Show each line of the entries below that contains the word "storage", copied in full. Case counts.

======== Raw data

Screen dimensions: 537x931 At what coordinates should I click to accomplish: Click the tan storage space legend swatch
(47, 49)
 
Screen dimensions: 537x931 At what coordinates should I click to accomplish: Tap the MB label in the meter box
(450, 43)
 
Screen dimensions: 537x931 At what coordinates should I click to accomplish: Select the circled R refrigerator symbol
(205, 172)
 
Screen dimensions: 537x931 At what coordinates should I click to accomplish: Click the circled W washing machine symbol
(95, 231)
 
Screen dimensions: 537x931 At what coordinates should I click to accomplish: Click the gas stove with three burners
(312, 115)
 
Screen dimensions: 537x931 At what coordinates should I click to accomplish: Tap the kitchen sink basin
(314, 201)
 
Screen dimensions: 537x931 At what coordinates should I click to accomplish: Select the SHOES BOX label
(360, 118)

================
======== Raw data

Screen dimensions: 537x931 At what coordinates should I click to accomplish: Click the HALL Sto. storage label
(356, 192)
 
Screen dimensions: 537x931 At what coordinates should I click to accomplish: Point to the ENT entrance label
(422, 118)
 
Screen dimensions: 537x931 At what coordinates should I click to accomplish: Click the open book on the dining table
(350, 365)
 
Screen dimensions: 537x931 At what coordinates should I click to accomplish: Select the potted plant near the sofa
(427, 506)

================

**Exercise answer**:
Screen dimensions: 537x931 At what coordinates should I click to accomplish: Click the tan storage space legend swatch
Screen dimensions: 537x931 At what coordinates should I click to accomplish: Click the HALL Sto. storage label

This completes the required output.